How can I split a line in Python at a non-printing ascii character (such as the long minus sign hex 0x97 , Octal 227)? I won't need the character itself. The information after it will be saved as a variable.
3 Answers
You can use re.split
.
>>> import re
>>> re.split('\W+', 'Words, words, words.')
['Words', 'words', 'words', '']
Adjust the pattern to only include the characters you want to keep.
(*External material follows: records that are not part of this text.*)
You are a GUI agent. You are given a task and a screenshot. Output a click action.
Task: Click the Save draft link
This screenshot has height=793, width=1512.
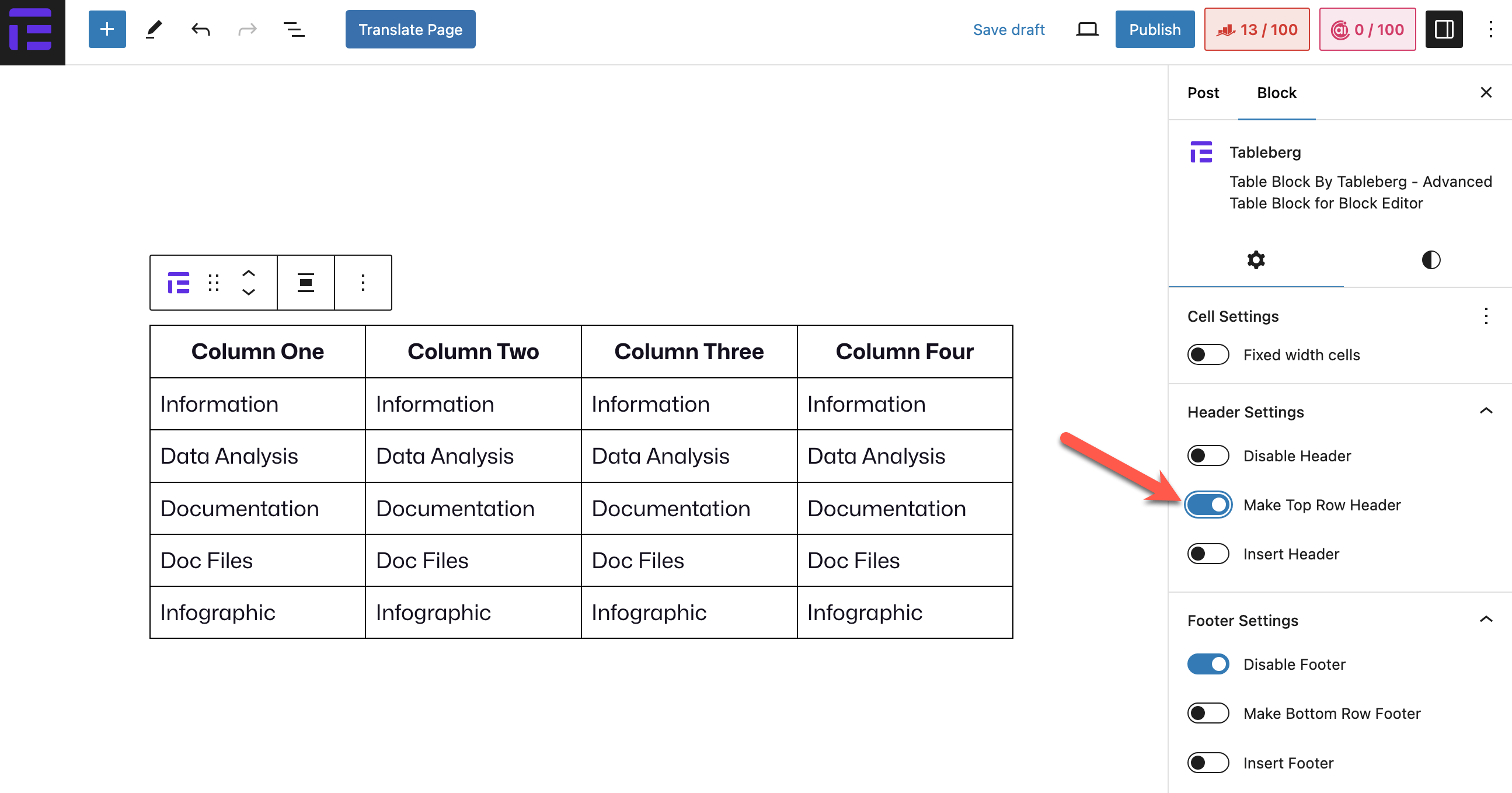click(x=1008, y=29)
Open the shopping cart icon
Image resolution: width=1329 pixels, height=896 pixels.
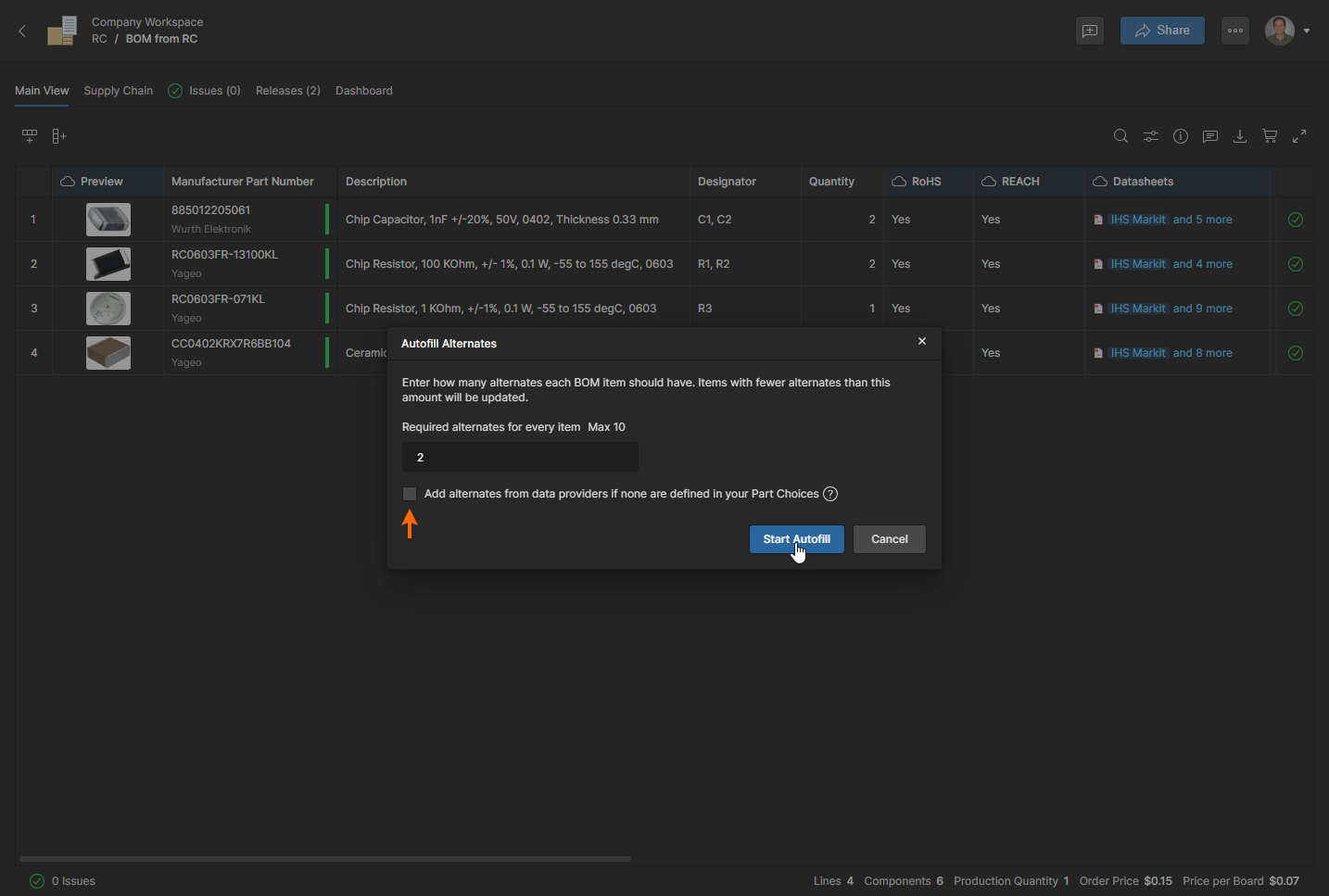(1270, 136)
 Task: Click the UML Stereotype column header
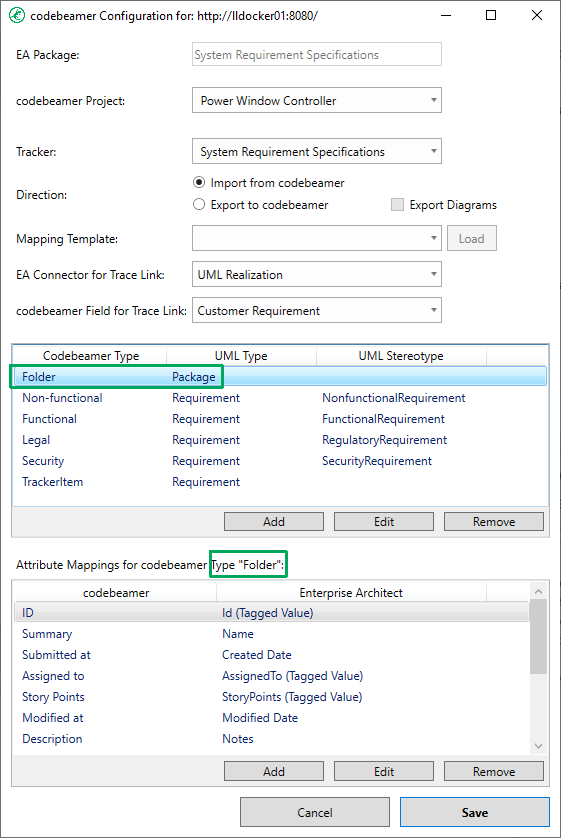coord(401,356)
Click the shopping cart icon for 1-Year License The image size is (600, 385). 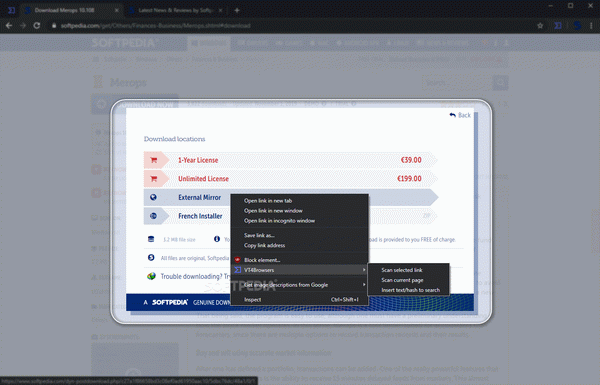pyautogui.click(x=153, y=160)
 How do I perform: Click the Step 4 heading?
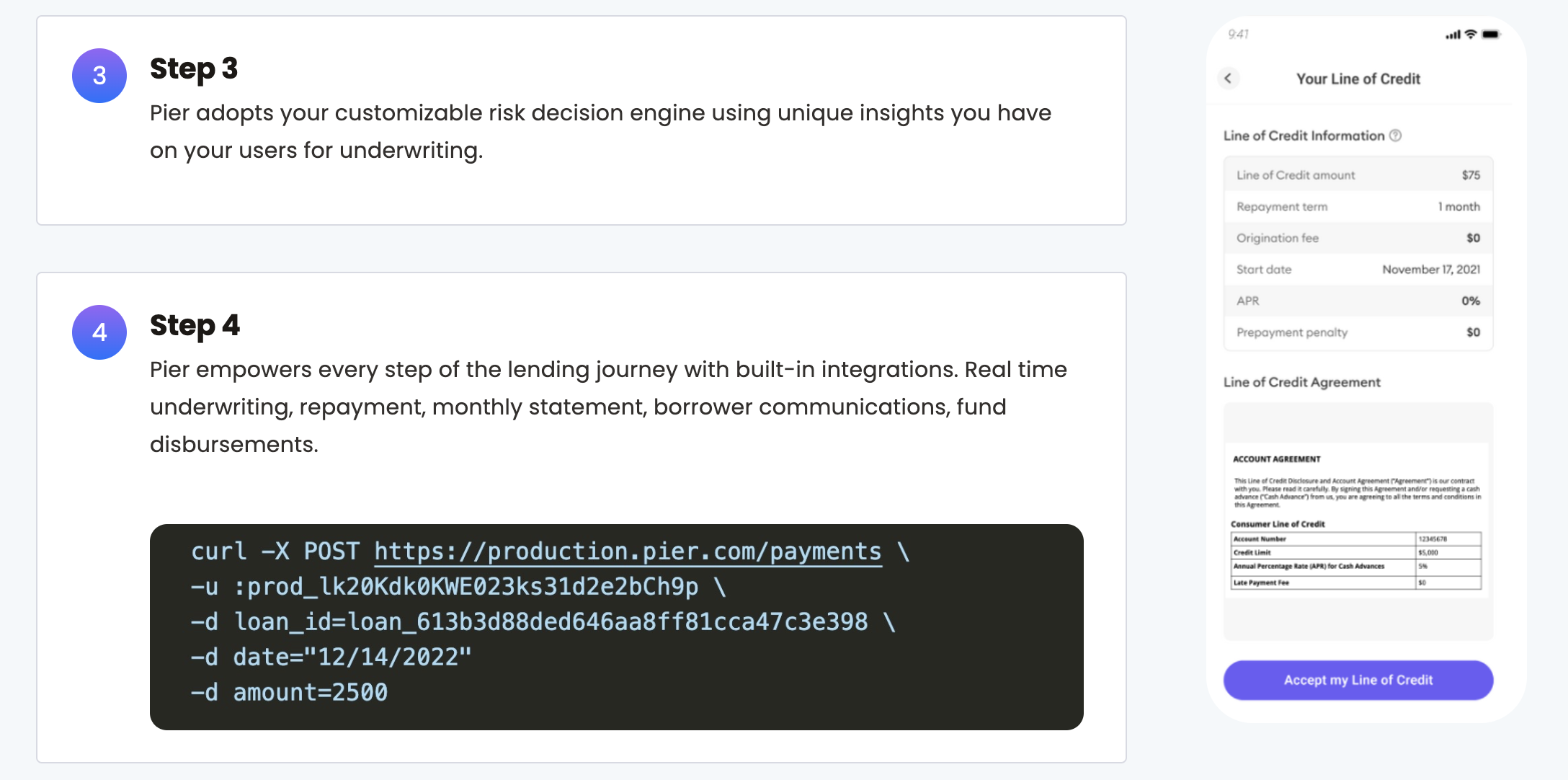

See also: stripping-non-printable-characters-from-a-string-in-python
Example (w/ the long minus):
>>> # \xe2\x80\x93 represents a long dash (or long minus)
>>> s = 'hello – world'
>>> s
'hello \xe2\x80\x93 world'
>>> import re
>>> re.split("\xe2\x80\x93", s)
['hello ', ' world']
Or, the same with unicode:
>>> # \u2013 represents a long dash, long minus or so called en-dash
>>> s = u'hello – world'
>>> s
u'hello \u2013 world'
>>> import re
>>> re.split(u"\u2013", s)
[u'hello ', u' world']
-
How do I specify that I want to split exactly at hex character 97? – d-cubed May 29 '10 at 18:46
-
1-1 (0) The OP has an EM DASH (U+2014, cp1252 x97), not an EN DASH (U+2013, cp1252 0x96). (1) Your second example is in terms of UTF-8 which obviously (??) the OP is not using (2) Using re.split instead of str.split is gross overkill. – John Machin May 30 '10 at 22:06
_, _, your_result= your_input_string.partition('\x97')
or
your_result= your_input_string.partition('\x97')[2]
If your_input_string
does not contain a '\x97'
, then your_result
will be empty. If your_input_string
contains multiple '\x97'
characters, your_result
will contain everything after the first '\x97'
character, including other '\x97'
characters.

- 92,761
- 29
- 141
- 204
Just use the string/unicode split method (They don't really care about the string you split upon (other than it is a constant. If you want to use a Regex then use re.split)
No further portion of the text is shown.